**Required task:** Change each "screenshot" in the entries to "screen capture" and write all the entries out again with nothing else altered. Leave the pictures out.

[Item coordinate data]
::::
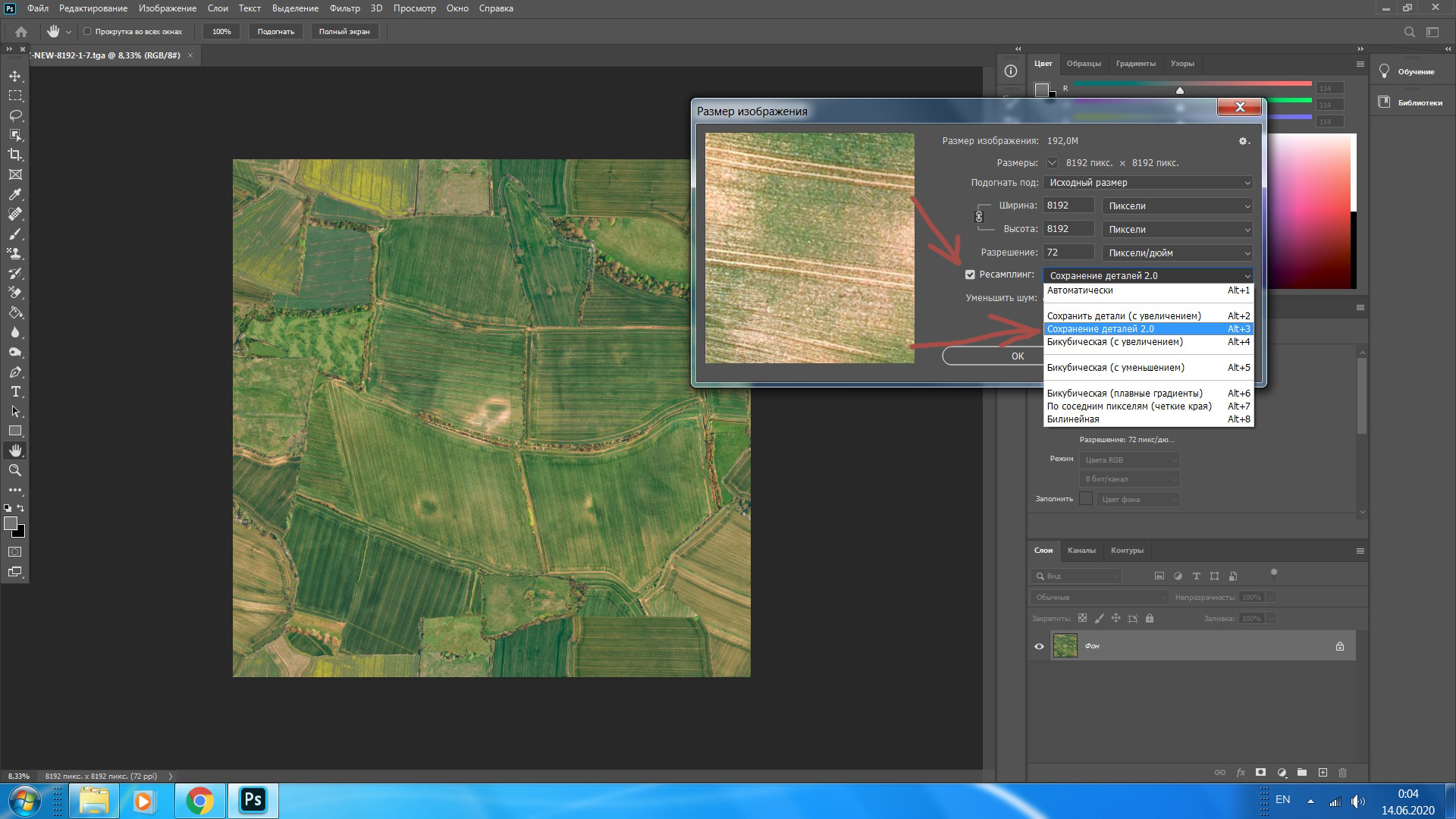The image size is (1456, 819).
Task: Click the constrain proportions link icon
Action: (979, 217)
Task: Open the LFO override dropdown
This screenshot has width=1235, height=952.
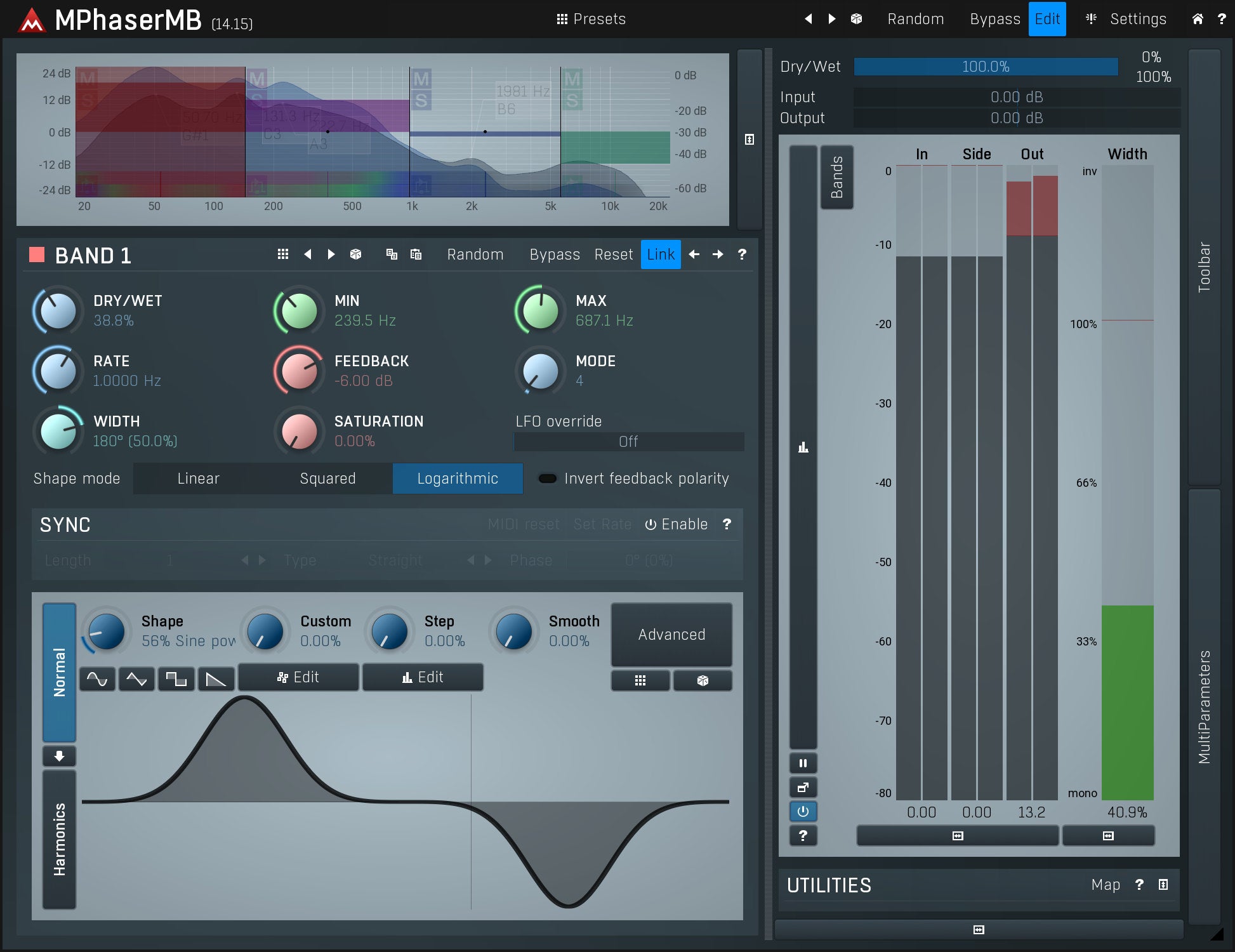Action: 628,442
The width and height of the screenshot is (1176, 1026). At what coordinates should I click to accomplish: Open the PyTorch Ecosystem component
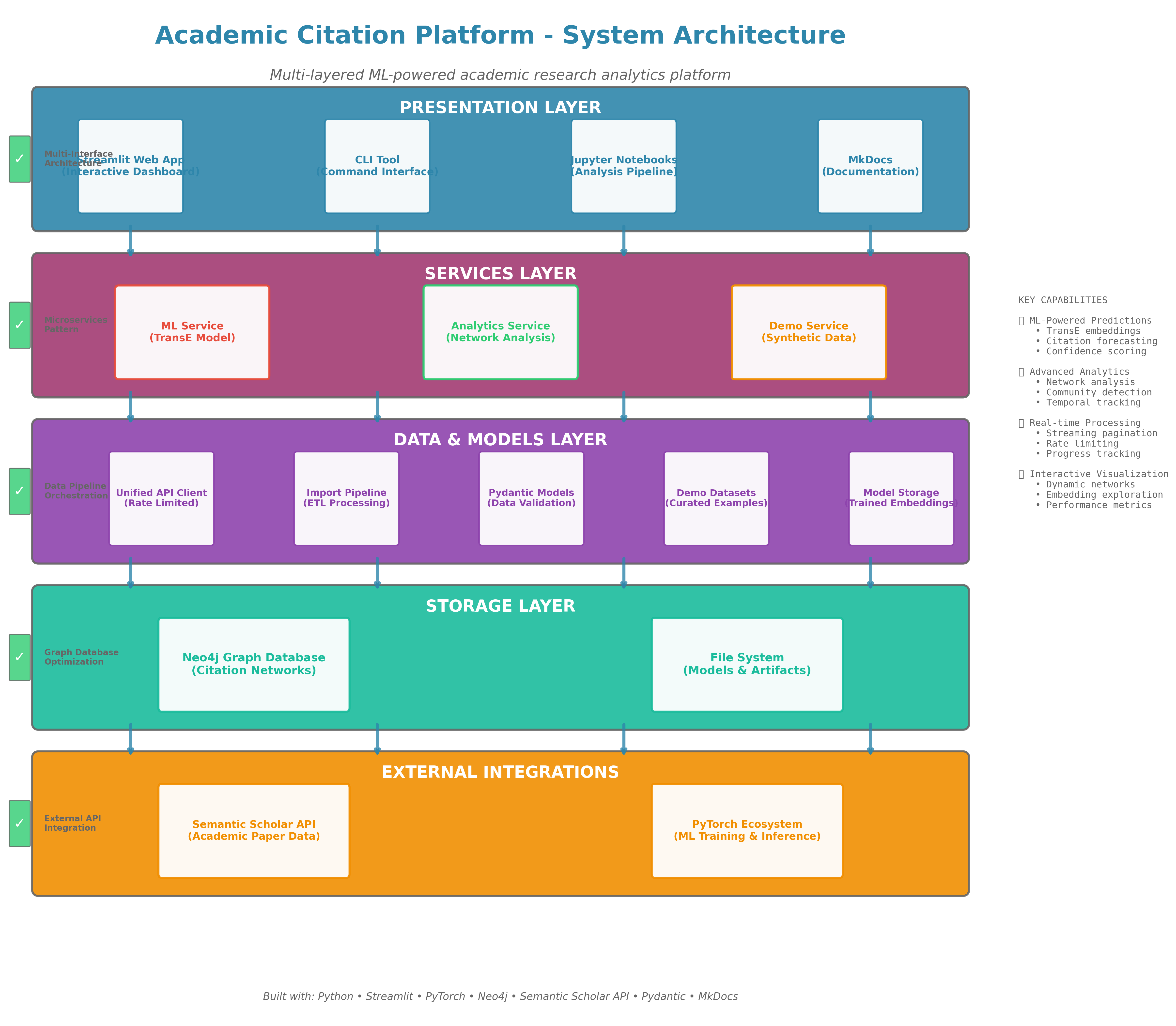[x=747, y=830]
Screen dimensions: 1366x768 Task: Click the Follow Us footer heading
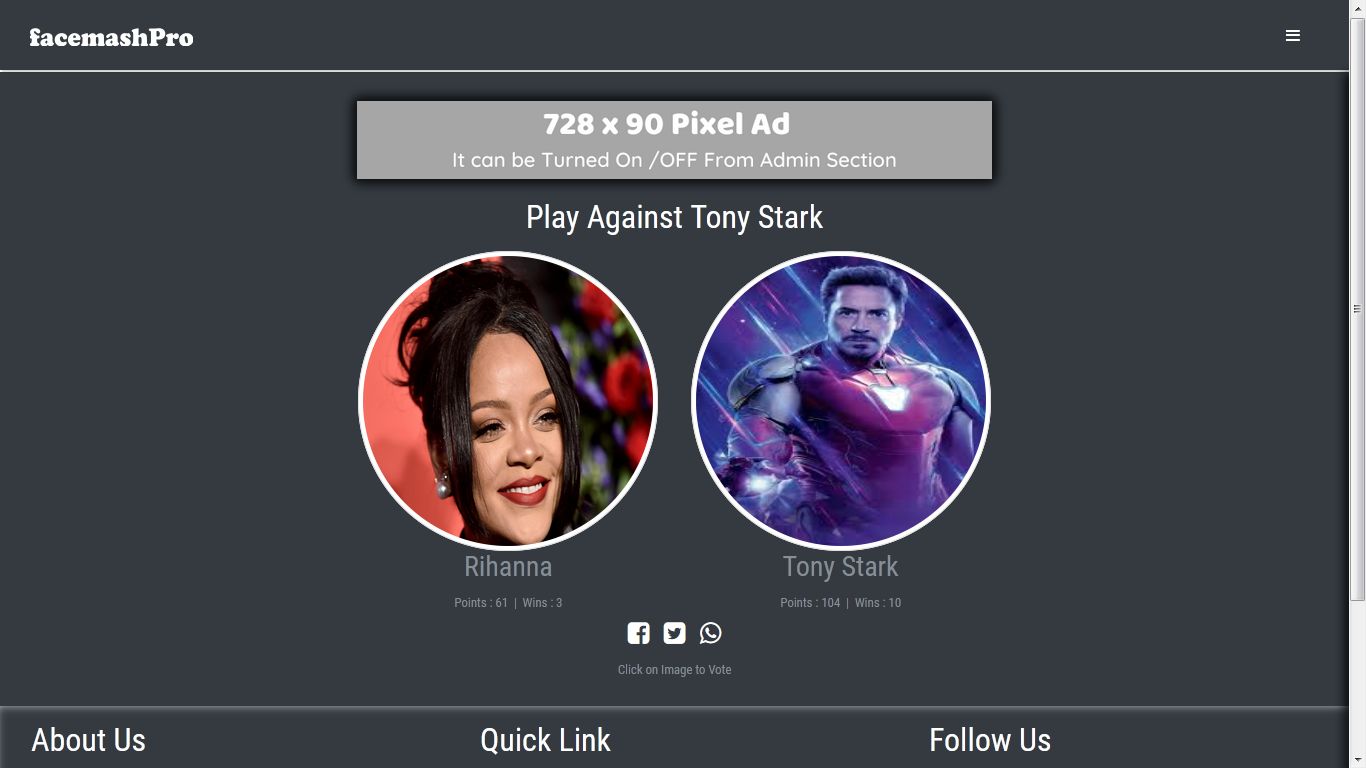pos(990,740)
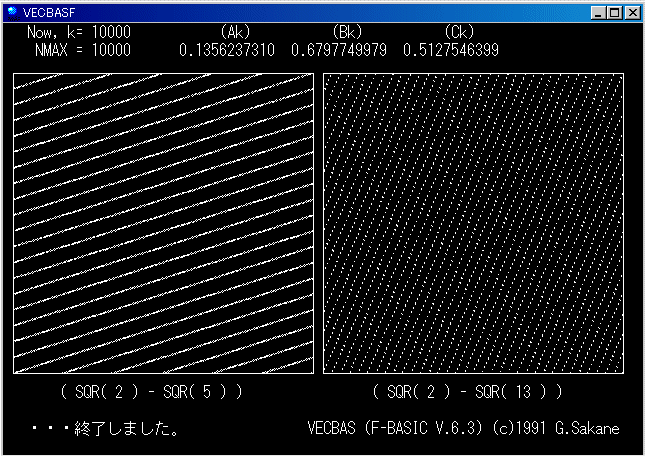Screen dimensions: 645x456
Task: Select the Ck value 0.5127546399
Action: point(451,50)
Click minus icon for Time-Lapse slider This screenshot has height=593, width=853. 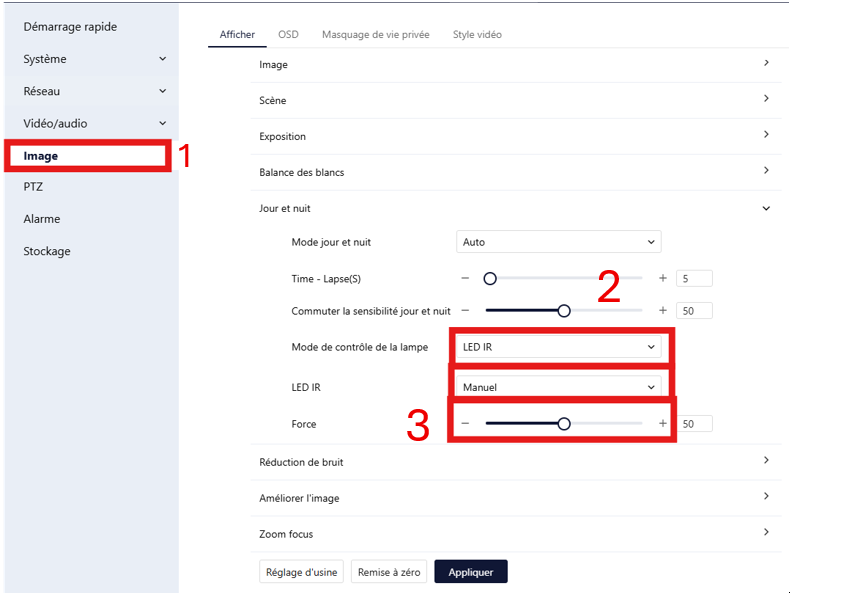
::::
**Full response:**
The image size is (1456, 819).
Task: Click the constrain proportions link icon
Action: (979, 217)
Task: Open the LFO override dropdown
This screen capture has width=1235, height=952.
Action: 628,442
The width and height of the screen capture is (1176, 1026). At what coordinates should I click to accomplish: Open the PyTorch Ecosystem component
[x=747, y=830]
Screen dimensions: 1366x768 Task: Click the Follow Us footer heading
pos(990,740)
Screen dimensions: 645x456
Task: Select the Ck value 0.5127546399
Action: point(451,50)
Click minus icon for Time-Lapse slider This screen capture has height=593, width=853. 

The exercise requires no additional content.